Every year there seem to be "new" discoveries to make at the farmers market. Some fruit or vegetable that I just never really noticed before seems to jump out at me and I start seeing it everywhere, and see recipes all over the internet that I probably would have just skipped over before. This year I "discovered" Italian Prune Plums. They are a small, egg shaped, dark purple/almost black plum that is nice enough raw, really shines when baked. Hence this recipe. I bought a small basket a few weeks ago and ate them raw in yogurt with granola. Nice, but certainly not something to write home about. But then I saw the recipe for this yeasted breakfast cake. The description of the plums baking up into a "sweet-tart, floral, rich, and grapey" when cooked left my mouth watering. I was hooked.
This cake was a simple yeasted dough that was mildly sweet with just a little richness from butter and an egg. The perfect compliment to the juicey and tart plums that really did bake up into a deliciously jammy topping. Covered in a good handful of cinnamon sugar it really was the perfect late summer breakfast treat. Paired with a steaming cup of coffee you will not go wrong.
Pflaumenkuchen (Yeasted Plum Cake)
Adapted from Sweet Amandine, originally from My Berlin Kitchen, by Luisa Weiss
For the dough:
- 1 1/2 cups plus 2 tablespoons (195 grams) all-purpose flour
- 2 tablespoons (25 grams) sugar
- 1 1/2 teaspoons instant yeast
- Grated zest of half a lemon (optional, I didn't have one but I know it would be great)
- 1 teaspoon vanilla extract
- 1/4 teaspoon salt
- 6-8 tablespoons (3-4 ounces) whole milk
- 3 tablespoons (1 1/2 ounces) unsalted butter
- 1 egg
For the fruit and topping:
- 1¼ pounds Italian prune plums
- 3 tablespoons sugar
- 2 teaspoons cinnamon
- 2 tablespoons unsalted butter, melted and cooled
Butter the bottom and sides of a 9-inch springform pan or cake pan.
Make the dough:
Put the milk and the 3 tablespoons butter into a small saucepan and heat over the lowest possible flame, swirling occasionally, until the butter has just melted. Add the vanilla extract. Set aside to cool until lukewarm. Meanwhile, blend the dry ingredients - the flour, 2 tablespoons sugar, yeast, lemon zest, and salt - in the bowl of a stand mixer fitted with the dough hook.
In a medium bowl, whisk together the egg with the lukewarm milk and butter. Pour the mixture into the dry ingredients, and stir with a wooden spoon until you have a loose dough. Knead on medium speed for about 4 minutes, or until a smooth dough forms. If your dough is sticky, add a tablespoon or two of flour, only as much as you need to keep it manageable. Form the dough into a ball, place it in the buttered pan, cover with a towel, and let it rise until it's doubled in bulk, anywhere from one to two and a half hours, depending on the temperature of your kitchen.
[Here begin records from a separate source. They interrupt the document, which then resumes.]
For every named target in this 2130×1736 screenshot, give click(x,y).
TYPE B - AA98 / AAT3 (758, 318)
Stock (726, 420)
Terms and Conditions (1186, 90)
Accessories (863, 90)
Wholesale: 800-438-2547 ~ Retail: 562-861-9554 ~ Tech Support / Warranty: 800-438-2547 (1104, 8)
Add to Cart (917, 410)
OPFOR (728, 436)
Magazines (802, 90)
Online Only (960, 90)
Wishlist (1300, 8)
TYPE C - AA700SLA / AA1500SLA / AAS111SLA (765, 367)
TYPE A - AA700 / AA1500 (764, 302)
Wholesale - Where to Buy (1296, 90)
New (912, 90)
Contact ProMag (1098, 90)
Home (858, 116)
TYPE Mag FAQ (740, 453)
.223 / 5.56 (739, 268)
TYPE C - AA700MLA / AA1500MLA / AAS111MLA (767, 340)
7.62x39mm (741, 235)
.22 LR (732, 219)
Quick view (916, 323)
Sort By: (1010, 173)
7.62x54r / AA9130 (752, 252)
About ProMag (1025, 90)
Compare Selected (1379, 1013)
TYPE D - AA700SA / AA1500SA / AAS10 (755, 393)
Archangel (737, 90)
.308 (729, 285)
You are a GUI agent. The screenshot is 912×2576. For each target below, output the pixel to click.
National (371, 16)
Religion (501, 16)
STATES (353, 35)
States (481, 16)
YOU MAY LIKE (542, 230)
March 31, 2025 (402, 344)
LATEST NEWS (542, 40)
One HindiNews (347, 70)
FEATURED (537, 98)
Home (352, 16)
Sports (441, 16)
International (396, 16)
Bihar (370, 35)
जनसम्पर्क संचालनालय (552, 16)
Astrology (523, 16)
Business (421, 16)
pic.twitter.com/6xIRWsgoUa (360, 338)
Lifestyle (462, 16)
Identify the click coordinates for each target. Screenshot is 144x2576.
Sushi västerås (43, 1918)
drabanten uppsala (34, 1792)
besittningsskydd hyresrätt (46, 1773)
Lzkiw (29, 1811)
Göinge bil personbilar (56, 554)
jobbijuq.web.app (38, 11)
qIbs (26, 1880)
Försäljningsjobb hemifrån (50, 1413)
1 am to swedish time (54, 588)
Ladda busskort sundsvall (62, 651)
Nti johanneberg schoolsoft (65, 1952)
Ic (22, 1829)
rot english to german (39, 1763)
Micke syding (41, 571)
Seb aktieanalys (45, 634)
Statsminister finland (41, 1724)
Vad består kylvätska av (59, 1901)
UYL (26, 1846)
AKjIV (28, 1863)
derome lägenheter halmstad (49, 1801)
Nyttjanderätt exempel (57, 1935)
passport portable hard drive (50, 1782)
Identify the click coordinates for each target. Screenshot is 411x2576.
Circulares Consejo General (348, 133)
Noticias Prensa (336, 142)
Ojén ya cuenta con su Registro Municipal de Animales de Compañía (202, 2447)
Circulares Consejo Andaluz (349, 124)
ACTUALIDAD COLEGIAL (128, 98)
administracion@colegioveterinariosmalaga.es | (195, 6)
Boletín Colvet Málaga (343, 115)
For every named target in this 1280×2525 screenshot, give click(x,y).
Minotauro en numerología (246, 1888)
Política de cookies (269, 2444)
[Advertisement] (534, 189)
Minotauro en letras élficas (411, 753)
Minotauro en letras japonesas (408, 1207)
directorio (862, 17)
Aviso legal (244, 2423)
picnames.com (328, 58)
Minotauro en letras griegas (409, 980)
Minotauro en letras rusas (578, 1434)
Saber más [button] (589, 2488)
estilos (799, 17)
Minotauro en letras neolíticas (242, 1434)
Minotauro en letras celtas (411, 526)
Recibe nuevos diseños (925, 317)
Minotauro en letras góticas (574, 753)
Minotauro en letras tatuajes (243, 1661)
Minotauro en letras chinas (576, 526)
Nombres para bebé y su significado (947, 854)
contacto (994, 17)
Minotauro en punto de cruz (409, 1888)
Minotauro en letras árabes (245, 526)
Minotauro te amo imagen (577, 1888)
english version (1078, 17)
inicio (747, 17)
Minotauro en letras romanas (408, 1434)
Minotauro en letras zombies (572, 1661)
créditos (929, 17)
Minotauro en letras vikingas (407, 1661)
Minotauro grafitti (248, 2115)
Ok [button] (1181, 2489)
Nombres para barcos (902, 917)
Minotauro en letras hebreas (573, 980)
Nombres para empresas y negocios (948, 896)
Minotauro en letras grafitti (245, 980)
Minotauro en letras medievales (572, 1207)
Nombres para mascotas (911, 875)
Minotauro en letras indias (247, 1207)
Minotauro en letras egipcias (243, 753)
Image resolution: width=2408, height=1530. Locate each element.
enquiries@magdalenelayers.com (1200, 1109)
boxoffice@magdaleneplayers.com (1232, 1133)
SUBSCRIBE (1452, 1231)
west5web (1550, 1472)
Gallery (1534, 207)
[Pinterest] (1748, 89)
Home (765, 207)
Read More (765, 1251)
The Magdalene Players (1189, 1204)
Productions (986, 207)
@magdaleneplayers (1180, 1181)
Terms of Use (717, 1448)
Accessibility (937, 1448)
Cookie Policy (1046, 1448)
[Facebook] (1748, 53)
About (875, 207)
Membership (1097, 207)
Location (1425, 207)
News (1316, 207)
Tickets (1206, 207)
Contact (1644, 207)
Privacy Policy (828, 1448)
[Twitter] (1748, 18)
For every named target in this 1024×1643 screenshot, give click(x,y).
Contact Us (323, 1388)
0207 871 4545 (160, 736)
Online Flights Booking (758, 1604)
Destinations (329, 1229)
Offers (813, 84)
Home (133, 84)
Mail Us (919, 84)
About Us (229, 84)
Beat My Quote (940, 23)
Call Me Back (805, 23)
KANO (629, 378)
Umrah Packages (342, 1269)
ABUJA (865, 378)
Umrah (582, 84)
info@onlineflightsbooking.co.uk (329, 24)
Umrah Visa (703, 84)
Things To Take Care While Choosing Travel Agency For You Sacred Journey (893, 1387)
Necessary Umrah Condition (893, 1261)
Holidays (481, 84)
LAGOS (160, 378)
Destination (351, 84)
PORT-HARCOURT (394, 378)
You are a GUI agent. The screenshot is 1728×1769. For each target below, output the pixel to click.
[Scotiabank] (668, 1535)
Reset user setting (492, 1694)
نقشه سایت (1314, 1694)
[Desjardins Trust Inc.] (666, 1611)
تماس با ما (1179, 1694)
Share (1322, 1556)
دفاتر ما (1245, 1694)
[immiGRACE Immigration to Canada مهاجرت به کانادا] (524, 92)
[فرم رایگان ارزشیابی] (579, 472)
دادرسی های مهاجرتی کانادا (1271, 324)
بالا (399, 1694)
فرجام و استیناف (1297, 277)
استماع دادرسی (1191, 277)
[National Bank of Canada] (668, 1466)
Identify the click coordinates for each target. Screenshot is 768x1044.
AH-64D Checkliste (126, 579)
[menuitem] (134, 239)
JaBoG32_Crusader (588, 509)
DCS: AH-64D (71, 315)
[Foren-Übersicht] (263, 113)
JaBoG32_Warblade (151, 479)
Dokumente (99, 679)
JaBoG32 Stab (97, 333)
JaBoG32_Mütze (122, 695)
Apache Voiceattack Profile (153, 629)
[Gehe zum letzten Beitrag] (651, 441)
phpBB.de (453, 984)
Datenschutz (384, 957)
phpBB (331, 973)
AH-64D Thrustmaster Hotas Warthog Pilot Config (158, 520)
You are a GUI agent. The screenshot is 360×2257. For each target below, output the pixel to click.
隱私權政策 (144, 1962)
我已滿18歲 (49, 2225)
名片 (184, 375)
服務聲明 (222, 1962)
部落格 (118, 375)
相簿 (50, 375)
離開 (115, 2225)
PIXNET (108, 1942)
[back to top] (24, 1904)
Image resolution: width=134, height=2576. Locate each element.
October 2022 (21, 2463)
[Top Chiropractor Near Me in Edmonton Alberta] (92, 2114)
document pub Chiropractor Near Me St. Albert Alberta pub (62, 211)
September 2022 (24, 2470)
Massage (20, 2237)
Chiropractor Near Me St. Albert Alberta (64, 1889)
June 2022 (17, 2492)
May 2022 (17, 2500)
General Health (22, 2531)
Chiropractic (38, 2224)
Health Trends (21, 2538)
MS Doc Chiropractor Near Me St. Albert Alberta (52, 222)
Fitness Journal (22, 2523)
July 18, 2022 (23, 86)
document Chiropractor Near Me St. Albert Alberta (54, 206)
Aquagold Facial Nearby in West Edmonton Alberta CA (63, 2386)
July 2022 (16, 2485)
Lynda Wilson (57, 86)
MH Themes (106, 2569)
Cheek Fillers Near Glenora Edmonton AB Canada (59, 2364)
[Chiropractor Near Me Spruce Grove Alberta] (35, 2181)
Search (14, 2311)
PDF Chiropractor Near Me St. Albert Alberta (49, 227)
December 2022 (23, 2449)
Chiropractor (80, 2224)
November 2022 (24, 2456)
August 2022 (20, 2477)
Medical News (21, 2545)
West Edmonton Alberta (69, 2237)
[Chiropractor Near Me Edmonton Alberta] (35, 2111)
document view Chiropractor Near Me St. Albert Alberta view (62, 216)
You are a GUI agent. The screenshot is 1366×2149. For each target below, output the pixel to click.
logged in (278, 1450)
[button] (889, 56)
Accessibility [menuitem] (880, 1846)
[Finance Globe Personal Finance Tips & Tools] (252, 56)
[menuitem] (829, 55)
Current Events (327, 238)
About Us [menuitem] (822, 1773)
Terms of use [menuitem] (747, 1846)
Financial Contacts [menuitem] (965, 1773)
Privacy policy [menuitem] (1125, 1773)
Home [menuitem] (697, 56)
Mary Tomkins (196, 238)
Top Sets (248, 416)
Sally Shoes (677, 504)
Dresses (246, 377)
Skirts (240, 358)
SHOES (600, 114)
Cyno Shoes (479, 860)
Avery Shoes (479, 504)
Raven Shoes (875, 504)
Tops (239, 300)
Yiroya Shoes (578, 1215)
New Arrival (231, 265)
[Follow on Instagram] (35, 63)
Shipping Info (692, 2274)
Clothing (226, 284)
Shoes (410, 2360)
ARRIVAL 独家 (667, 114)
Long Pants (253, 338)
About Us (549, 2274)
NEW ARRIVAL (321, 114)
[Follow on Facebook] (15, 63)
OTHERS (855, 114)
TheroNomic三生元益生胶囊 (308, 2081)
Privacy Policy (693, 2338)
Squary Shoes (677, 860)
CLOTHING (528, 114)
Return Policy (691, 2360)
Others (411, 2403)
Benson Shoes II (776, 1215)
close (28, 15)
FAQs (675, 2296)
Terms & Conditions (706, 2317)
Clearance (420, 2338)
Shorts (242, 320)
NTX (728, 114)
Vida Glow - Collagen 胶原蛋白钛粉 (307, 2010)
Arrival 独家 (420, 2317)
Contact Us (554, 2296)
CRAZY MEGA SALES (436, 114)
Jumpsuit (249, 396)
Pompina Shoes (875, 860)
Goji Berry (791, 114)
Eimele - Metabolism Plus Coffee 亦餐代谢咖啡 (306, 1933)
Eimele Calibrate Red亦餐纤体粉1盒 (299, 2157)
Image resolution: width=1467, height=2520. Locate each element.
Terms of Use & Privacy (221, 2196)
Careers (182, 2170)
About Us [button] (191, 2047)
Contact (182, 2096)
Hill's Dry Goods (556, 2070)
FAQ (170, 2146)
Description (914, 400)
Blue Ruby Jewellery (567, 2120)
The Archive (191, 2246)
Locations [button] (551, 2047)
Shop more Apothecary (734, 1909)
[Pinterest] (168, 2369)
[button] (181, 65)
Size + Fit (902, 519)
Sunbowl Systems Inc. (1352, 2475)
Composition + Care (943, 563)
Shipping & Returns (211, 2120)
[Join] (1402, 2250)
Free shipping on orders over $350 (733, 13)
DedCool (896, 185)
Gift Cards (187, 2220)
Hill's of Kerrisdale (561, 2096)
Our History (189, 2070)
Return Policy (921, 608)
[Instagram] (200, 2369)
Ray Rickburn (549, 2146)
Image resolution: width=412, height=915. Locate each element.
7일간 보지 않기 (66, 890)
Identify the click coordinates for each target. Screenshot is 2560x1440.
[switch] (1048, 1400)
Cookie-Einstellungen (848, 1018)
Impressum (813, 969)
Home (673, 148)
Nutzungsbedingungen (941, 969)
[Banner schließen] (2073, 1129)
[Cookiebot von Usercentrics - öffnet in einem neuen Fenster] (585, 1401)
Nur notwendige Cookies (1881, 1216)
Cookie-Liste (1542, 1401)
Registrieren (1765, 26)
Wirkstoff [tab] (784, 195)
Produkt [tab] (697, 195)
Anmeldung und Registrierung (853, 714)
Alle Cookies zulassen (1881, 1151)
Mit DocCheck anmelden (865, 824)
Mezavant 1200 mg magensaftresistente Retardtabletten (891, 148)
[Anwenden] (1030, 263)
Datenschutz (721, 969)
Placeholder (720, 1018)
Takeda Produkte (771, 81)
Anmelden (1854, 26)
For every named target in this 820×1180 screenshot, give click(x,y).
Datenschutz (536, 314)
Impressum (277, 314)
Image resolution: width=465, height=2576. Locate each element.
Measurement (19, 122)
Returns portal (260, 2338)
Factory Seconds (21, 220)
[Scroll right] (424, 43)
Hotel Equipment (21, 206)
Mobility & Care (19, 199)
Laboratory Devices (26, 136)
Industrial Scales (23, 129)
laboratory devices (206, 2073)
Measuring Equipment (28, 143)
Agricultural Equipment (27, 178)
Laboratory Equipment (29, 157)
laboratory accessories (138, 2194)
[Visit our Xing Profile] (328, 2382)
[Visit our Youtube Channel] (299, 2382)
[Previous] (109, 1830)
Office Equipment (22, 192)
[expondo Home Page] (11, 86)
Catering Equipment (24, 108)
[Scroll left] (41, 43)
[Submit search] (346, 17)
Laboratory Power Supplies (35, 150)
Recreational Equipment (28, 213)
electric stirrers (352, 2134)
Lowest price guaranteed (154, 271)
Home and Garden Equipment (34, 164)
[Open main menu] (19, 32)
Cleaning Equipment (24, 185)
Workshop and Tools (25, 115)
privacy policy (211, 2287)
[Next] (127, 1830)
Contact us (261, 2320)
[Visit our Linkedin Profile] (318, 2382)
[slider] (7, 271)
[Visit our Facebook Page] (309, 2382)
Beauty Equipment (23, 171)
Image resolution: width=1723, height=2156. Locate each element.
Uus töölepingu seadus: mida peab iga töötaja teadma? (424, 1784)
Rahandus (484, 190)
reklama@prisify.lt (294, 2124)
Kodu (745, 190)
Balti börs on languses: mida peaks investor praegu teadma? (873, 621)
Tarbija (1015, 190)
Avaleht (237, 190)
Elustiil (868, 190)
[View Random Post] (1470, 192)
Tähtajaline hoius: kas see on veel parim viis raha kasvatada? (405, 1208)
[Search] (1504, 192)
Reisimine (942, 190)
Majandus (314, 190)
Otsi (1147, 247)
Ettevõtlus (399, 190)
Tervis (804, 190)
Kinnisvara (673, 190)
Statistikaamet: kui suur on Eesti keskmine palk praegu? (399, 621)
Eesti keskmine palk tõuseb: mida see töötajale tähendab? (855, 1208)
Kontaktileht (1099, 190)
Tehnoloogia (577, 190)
Prepare the fruit and topping:
While the dough rises, heat the oven to 350 degrees, and pit and quarter the prune plums. Stir together the remaining 3 tablespoons of sugar and the cinnamon in a small bowl and set aside. Melt the remaining 2 tablespoons of butter and leave to cool.
When the dough is ready, deflate it with your fingertips. Push it down evenly along the bottom of the pan and about 1-inch up the sides. Gently press the quartered plums into the dough at a 45-degree angle, making concentric circles. (Start at the edge and work your way toward the middle.) If you have extra plums on your cutting board once you've arranged your circles, squeeze them in somewhere. The more plums, the better. Sprinkle with the cinnamon-sugar mixture, spoon the melted butter over top, and set aside, uncovered, for 20 minutes.
Bake for 40-45 minutes (the original recipe called for 30-40 minutes, but mine was definitely not done at 30 minutes, and was questionable at 40; I'd start checking at 30 just in case your oven runs a little hotter than mine, but it may take 45 + minutes so use your best judgement), until the crust is brown and the plums are bubbling. Cool until the fruit is no longer hot.